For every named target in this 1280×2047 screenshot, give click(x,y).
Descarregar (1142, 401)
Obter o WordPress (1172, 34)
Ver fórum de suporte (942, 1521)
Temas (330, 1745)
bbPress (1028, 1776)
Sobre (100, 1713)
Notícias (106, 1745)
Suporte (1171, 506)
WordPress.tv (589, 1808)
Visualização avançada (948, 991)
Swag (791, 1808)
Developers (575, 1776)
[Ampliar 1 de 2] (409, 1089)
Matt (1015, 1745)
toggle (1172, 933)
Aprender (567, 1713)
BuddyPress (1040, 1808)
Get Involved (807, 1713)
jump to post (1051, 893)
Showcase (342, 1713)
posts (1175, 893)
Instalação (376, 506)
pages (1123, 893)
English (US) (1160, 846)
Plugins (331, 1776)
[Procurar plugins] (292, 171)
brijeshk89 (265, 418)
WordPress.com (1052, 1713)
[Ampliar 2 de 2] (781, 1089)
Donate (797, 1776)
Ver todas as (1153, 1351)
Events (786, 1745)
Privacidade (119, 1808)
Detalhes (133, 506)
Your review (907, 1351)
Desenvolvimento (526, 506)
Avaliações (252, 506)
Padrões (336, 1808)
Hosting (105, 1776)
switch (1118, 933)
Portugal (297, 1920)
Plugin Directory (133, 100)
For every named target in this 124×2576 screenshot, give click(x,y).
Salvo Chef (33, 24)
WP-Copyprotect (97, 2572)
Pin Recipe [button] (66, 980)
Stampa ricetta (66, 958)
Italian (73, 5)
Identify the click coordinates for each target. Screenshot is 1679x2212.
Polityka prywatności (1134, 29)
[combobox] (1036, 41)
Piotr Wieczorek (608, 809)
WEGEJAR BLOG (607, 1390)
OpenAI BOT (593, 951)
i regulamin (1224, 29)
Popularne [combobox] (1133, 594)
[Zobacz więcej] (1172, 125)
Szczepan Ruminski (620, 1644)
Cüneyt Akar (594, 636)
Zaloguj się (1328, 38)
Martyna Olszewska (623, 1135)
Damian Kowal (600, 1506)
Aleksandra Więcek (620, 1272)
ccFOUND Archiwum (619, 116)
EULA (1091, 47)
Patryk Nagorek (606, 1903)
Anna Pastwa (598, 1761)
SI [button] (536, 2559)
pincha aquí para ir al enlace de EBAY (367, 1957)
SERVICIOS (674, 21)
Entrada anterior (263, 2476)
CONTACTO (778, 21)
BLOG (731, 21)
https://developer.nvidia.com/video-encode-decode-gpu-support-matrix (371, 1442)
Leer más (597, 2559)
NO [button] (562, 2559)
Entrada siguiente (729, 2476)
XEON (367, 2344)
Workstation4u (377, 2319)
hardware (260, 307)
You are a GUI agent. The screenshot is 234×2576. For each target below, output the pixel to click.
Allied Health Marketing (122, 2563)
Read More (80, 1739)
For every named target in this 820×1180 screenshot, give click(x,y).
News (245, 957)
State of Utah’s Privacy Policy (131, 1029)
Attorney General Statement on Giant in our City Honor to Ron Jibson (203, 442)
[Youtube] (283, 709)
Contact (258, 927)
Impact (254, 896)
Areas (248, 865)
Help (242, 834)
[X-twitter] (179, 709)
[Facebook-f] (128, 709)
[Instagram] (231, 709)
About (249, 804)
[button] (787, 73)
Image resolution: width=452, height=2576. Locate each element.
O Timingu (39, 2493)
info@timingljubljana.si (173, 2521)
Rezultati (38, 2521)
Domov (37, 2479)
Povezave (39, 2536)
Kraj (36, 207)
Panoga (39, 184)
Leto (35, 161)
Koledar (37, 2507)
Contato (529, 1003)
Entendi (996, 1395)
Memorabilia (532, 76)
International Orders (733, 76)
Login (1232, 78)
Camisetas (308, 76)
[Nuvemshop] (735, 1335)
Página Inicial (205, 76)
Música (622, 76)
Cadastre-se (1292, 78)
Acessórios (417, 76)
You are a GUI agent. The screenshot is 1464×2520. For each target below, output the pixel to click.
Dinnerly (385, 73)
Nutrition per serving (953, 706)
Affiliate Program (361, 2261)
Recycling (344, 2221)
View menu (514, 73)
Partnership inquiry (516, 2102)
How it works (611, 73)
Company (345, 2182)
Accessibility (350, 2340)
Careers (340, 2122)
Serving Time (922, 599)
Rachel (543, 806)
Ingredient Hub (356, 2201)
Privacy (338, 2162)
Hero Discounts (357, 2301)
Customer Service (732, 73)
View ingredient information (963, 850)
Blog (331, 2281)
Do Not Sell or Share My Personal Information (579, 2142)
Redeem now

════════

PROBLEM DETAILS => Looking at the material above, please copy exactly every line from its first line through the line containing "SERVICIOS (674, 21)", with both ends included and nothing else.

RESPONSE BELOW =>
For every named target in this 1280×2047 screenshot, give click(x,y).
Descarregar (1142, 401)
Obter o WordPress (1172, 34)
Ver fórum de suporte (942, 1521)
Temas (330, 1745)
bbPress (1028, 1776)
Sobre (100, 1713)
Notícias (106, 1745)
Suporte (1171, 506)
WordPress.tv (589, 1808)
Visualização avançada (948, 991)
Swag (791, 1808)
Developers (575, 1776)
[Ampliar 1 de 2] (409, 1089)
Matt (1015, 1745)
toggle (1172, 933)
Aprender (567, 1713)
BuddyPress (1040, 1808)
Get Involved (807, 1713)
jump to post (1051, 893)
Showcase (342, 1713)
posts (1175, 893)
Instalação (376, 506)
pages (1123, 893)
English (US) (1160, 846)
Plugins (331, 1776)
[Procurar plugins] (292, 171)
brijeshk89 (265, 418)
WordPress.com (1052, 1713)
[Ampliar 2 de 2] (781, 1089)
Donate (797, 1776)
Ver todas as (1153, 1351)
Events (786, 1745)
Privacidade (119, 1808)
Detalhes (133, 506)
Your review (907, 1351)
Desenvolvimento (526, 506)
Avaliações (252, 506)
Padrões (336, 1808)
Hosting (105, 1776)
switch (1118, 933)
Portugal (297, 1920)
Plugin Directory (133, 100)
For every named target in this 124×2576 screenshot, give click(x,y).
Salvo Chef (33, 24)
WP-Copyprotect (97, 2572)
Pin Recipe [button] (66, 980)
Stampa ricetta (66, 958)
Italian (73, 5)
Identify the click coordinates for each target. Screenshot is 1679x2212.
Polityka prywatności (1134, 29)
[combobox] (1036, 41)
Piotr Wieczorek (608, 809)
WEGEJAR BLOG (607, 1390)
OpenAI BOT (593, 951)
i regulamin (1224, 29)
Popularne [combobox] (1133, 594)
[Zobacz więcej] (1172, 125)
Szczepan Ruminski (620, 1644)
Cüneyt Akar (594, 636)
Zaloguj się (1328, 38)
Martyna Olszewska (623, 1135)
Damian Kowal (600, 1506)
Aleksandra Więcek (620, 1272)
ccFOUND Archiwum (619, 116)
EULA (1091, 47)
Patryk Nagorek (606, 1903)
Anna Pastwa (598, 1761)
SI [button] (536, 2559)
pincha aquí para ir al enlace de EBAY (367, 1957)
SERVICIOS (674, 21)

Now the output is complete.